“You should read your own book sometimes,” says the Boy.
The Man now he sits at the kitchen table with the manuscript spread before him. The Boy sits opposite. Not nine years old. Not really. Older than that now. Fifty-eight in fact. Tired. Sad sometimes. But no longer frightened in quite the same way.
The strange thing about the Boy is that he had understood most of it immediately.
The Boy turns pages.
Milton Keynes.
The Barbican.
The lake.
The border.
The women.
The father.
O.
M.
G.
The same shapes appearing under different names. The same impossible hope travelling patiently through decades, attaching itself first to one person, then another, then another, while insisting each time that this was different.
For years the Man had assumed the task was understanding. The book had become the latest machinery for understanding. Every chapter another excavation. Another theory. Another witness called to testify.
The Boy closes the manuscript.
Outside the window Warsaw continues with its usual lack of interest. A tram slides past. Somewhere a siren sounds briefly before disappearing again.
The Boy studies the pages.
The father had loved him.

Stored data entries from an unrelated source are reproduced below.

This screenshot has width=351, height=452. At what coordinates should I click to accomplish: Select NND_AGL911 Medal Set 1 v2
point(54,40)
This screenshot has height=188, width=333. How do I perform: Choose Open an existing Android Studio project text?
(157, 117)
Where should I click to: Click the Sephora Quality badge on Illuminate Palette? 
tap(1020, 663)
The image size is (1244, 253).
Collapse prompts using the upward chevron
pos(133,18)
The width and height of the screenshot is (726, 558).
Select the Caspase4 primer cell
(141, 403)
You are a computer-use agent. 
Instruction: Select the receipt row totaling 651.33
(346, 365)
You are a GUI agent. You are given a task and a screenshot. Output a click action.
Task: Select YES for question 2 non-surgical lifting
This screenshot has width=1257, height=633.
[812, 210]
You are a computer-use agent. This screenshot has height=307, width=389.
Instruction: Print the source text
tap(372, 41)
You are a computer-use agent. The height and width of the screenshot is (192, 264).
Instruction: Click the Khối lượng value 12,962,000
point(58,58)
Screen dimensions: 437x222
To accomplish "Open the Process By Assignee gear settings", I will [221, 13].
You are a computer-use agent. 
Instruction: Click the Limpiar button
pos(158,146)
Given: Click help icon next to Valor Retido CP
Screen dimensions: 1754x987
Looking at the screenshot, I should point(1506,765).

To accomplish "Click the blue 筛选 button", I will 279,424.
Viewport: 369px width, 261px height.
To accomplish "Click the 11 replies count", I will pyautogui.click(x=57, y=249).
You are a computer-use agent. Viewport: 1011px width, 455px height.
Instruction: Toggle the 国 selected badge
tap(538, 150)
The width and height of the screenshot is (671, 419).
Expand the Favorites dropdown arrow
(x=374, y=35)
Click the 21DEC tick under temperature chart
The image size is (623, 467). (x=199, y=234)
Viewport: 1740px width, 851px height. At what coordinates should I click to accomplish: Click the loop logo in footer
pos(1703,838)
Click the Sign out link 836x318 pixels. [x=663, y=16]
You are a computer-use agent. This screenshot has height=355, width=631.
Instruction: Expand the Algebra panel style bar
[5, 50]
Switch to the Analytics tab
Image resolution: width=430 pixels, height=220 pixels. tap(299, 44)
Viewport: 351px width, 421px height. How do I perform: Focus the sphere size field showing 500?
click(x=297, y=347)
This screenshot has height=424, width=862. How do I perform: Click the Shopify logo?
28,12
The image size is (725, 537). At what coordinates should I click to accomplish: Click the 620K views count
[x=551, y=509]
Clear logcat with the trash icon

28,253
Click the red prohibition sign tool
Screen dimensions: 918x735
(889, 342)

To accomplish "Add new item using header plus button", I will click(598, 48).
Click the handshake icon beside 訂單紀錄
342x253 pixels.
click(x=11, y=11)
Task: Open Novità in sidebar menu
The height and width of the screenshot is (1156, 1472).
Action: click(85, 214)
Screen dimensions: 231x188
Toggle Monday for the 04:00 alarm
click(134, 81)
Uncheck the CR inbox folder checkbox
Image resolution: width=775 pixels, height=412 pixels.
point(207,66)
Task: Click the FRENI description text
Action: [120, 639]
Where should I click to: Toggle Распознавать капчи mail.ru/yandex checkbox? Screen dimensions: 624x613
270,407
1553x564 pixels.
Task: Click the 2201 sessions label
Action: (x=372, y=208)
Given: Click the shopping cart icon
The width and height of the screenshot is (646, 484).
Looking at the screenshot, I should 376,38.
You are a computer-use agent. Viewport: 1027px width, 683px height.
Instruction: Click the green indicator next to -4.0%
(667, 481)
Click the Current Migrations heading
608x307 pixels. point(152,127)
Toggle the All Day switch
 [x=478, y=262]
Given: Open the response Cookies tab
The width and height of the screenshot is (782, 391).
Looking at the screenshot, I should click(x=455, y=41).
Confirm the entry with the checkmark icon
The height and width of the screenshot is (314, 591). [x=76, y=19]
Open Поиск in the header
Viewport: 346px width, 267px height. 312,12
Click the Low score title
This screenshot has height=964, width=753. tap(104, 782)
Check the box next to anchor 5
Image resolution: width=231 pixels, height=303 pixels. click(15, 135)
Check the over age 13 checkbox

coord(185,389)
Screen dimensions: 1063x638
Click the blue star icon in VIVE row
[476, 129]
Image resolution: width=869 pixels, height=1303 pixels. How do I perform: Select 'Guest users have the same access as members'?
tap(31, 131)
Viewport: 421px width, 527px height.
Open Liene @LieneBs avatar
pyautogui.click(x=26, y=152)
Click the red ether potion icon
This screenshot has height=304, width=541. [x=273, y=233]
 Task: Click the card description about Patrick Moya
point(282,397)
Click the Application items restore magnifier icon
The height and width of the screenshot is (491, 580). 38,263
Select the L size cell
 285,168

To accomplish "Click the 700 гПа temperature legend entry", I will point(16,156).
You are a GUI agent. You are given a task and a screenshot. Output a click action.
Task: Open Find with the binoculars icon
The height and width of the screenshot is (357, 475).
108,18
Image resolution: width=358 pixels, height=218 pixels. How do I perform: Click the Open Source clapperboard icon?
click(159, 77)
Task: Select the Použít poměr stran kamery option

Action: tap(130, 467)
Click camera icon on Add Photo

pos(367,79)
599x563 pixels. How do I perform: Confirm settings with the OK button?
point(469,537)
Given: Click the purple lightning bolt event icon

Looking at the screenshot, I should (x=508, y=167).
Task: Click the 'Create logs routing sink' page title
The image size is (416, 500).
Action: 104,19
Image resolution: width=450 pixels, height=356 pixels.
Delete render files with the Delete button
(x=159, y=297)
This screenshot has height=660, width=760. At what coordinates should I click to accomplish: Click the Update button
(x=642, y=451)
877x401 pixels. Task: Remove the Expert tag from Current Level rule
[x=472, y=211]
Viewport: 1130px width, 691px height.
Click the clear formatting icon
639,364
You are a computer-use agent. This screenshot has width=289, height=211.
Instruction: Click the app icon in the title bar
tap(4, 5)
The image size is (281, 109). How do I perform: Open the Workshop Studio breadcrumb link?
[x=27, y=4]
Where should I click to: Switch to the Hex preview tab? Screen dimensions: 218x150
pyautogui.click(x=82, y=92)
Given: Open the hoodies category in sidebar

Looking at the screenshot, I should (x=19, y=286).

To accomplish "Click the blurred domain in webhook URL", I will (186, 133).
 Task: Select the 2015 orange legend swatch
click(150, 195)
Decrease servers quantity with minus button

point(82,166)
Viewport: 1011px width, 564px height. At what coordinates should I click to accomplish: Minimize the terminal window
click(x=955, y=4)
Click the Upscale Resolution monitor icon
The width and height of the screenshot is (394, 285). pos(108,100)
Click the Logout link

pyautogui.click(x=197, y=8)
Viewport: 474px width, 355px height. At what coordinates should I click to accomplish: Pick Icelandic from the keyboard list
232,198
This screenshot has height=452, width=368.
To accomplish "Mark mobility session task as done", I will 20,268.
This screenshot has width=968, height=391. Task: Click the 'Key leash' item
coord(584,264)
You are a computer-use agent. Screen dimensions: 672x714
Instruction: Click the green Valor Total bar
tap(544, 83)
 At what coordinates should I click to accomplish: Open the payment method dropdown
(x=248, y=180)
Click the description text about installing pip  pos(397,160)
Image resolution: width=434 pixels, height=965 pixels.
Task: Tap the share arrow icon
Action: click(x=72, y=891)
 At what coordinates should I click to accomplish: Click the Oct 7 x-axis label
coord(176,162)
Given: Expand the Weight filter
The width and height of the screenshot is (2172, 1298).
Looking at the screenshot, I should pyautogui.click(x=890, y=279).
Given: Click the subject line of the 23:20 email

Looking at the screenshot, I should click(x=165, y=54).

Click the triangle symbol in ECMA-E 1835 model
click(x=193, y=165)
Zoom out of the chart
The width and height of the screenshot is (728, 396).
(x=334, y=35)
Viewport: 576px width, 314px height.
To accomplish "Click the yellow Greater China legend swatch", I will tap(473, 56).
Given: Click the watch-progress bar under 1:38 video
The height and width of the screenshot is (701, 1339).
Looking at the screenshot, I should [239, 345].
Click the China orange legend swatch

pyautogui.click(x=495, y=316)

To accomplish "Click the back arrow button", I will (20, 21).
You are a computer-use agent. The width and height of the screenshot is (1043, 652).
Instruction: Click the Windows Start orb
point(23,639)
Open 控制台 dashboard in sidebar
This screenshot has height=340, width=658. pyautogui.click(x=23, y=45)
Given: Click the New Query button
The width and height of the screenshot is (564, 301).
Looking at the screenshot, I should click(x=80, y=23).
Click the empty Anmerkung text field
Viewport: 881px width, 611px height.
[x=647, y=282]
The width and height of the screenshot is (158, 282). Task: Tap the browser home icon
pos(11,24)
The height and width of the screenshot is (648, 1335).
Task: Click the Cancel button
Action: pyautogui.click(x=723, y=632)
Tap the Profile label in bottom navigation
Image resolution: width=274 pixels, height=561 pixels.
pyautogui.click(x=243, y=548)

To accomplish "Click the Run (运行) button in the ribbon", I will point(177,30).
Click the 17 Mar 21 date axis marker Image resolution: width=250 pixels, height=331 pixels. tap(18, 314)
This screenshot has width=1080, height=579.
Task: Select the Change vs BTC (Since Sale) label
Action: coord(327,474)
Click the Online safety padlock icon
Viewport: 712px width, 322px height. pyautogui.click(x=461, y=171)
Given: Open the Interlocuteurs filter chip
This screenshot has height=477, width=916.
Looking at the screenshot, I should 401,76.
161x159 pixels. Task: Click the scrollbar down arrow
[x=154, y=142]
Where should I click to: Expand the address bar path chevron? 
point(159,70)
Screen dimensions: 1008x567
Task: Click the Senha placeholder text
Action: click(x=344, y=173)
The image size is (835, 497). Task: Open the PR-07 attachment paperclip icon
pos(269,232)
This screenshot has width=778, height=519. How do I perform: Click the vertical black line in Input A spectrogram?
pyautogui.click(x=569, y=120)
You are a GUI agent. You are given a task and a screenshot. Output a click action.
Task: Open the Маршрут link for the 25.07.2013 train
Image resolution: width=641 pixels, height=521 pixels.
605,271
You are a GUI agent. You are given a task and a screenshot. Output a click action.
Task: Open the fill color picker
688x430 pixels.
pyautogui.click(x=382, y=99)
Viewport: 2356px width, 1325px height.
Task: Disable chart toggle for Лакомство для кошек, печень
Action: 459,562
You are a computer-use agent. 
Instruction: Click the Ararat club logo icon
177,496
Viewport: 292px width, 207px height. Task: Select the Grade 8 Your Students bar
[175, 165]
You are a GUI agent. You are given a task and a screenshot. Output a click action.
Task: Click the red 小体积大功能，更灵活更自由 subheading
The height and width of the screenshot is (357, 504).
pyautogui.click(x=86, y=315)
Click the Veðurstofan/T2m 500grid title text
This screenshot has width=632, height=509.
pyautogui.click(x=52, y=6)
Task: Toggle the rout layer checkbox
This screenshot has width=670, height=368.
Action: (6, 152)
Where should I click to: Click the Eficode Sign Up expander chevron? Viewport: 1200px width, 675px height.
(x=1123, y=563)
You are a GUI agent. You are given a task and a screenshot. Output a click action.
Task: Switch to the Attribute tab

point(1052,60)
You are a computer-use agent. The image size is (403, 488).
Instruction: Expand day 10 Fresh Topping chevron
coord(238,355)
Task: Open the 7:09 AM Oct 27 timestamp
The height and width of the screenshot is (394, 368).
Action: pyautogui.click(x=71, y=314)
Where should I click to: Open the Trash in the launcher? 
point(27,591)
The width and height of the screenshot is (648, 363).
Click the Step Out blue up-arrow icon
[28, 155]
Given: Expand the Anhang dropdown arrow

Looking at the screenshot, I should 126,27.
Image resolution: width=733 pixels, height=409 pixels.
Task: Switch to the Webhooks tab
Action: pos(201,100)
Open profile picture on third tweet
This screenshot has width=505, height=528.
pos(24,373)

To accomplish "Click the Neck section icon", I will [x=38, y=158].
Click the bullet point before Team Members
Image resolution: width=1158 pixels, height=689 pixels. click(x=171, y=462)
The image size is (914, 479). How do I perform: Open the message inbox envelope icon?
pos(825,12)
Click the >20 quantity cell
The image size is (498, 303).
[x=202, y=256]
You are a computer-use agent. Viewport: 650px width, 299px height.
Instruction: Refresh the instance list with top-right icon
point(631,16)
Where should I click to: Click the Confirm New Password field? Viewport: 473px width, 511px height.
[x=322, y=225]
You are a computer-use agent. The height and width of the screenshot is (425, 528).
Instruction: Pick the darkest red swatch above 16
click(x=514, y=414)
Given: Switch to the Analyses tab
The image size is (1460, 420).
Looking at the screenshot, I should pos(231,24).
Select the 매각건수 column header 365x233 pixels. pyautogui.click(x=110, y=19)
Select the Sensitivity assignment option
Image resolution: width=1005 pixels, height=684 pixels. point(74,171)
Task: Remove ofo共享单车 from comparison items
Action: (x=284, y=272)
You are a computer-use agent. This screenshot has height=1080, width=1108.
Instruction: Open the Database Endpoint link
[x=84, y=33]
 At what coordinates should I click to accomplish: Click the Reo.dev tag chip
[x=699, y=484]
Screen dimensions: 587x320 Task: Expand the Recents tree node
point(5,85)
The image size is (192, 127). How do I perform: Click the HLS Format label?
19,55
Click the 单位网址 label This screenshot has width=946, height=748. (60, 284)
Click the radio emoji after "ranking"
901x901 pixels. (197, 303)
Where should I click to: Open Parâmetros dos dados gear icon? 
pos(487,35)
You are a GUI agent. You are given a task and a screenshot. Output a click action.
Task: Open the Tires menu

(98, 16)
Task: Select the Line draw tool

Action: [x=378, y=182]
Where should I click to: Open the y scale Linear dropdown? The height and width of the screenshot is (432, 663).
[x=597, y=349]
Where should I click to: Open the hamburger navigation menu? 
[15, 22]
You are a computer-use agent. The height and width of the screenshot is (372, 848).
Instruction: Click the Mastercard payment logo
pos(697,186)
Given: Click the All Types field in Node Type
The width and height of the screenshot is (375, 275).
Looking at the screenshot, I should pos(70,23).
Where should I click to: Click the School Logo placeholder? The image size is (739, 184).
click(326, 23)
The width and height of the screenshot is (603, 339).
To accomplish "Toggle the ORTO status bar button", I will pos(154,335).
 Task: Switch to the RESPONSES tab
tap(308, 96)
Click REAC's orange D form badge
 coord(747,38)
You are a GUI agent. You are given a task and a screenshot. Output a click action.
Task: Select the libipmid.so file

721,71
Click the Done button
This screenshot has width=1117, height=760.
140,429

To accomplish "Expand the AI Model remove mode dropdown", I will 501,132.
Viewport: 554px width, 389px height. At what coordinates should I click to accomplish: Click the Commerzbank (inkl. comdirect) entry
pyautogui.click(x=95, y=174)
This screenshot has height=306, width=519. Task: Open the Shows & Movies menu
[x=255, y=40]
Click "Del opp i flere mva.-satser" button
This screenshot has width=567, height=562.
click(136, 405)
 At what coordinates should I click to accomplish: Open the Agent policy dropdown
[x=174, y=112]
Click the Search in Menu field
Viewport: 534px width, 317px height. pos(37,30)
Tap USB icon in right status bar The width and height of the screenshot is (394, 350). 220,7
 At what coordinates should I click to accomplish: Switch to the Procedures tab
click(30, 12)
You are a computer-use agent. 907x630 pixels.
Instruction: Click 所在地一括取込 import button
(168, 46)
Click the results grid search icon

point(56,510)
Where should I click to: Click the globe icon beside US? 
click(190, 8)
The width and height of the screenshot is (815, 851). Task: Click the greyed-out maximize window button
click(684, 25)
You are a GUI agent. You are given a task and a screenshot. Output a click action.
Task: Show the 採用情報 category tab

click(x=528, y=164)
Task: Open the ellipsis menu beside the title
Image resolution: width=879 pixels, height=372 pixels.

That turns out to be true. The father had also used him. That turns out to be true too.
Peggy had loved him. That too is true. Peggy had left him. Also true.
M cared for him. Again true. But M did not want the life he wanted. Oh, very true.
The contradictions sit there quietly on the page. The Man waits for somebody to resolve them.
Nobody does. Nor does the book. Especially not the book.
The Boy smiles.
The Man laughs despite himself because that is exactly what he has been doing. The mothers were supposed to become innocent or guilty. The father was supposed to become villain or victim. M was supposed to become soulmate or mistake. The story was supposed to decide what kind of story it had been. Reality had stubbornly refused.
People loved and failed. Stayed and left. Protected and damaged. Wanted freedom and belonging simultaneously. Wanted contradictory things.
Part of adulthood, the Man belatedly realises, consists of abandoning the hope that one day the contradictions will explain themselves.
The Boy reaches for another page.
A conversation with his mother.
Sobbing words finally spoken aloud. The child spoke and his mother finally listened. The Man heard too, thankfully.
His grief had perhaps finally found its address.
The grief belonged somewhere.
For decades it had wandered through the world wearing disguises. It appeared as longing, jealousy, panic, obsession, romantic destiny, intellectual curiosity, analysis, explanation.
Now at last it had arrived at home.
The grief remained. But it was no longer homeless.
The relief was enormous.
The sadness too.
Because human beings cannot save us. But they also do not need saving from us.
The Boy stood and walked to the window.
The city stretched away towards districts and suburbs and railway stations and roads leading elsewhere. People continued falling in love, continued leaving. Children continued becoming adults. The world remained stubbornly unfinished.
Nothing was solved.
Yet something had ended.
The manuscript was finished. The dead had been buried. The living had been returned to themselves.
The future remained unwritten.
“What happens now?” asked the Boy.
“Now we choose a path and decide what we take with us and what we leave behind,” the Man says.